43. Synthesis, Antiproliferative Activity, and Molecular Modelling of New DNA Intercalating Pyridophenoxazinone Carboxamides

Clinical studies have shown that multimodal therapy, a combination of anticancer treatments acting simultaneously on different biological targets is able to inhibit the proliferation of tumor cells present in different phases of the cell cycle.
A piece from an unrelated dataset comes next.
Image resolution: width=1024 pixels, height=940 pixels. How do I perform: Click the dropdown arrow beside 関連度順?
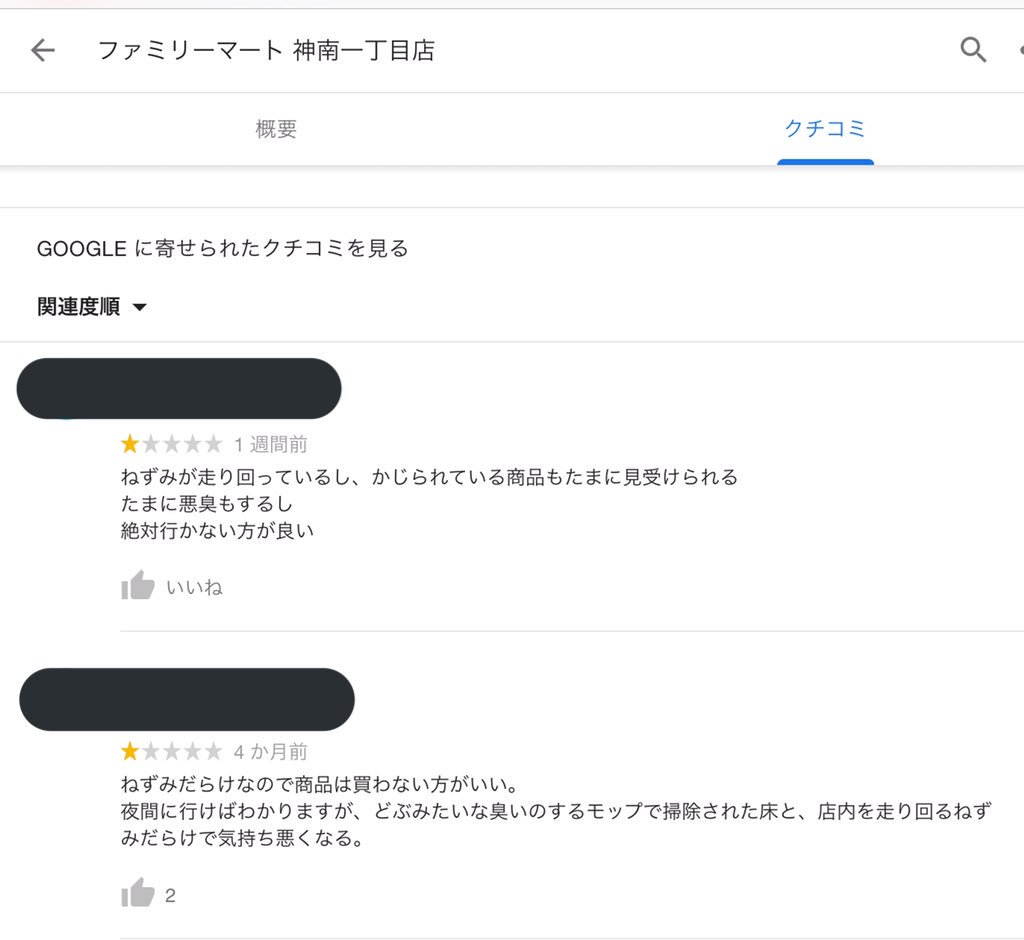click(x=140, y=307)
This new therapeutic approach improves the patient's survival and decreases the drug resistance. To obtain new antiproliferative compounds able to act through multimodal mechanisms on the cancerous cells, including DNA intercalation and topoisomerase inhibition, derivatives of pyridophenoxazinone carboxylic acids the carboxamides 1a-d and 2a-d, holding at C-9 and C-10 positions an aminoacidic chain, were designed by molecular modelling calculation, synthesized and evaluated for their inhibitory effect on a panel of solid and liquid tumor cell lines and found active at submicromolar concentration. Compound 2a was the most active, particularly on solid tumors. From preliminary results the derivatives 1-2, designed to intercalate the DNA double helix at the guanine/cytosine sequences form a stable complex where the aminoacidic chain protrudes into the major grove to interact topoisomerases enzymes. The DNA undergoes a multimodal simultaneous attack and its synthesis results to be inhibited by block of topoisomerase and polymerase action.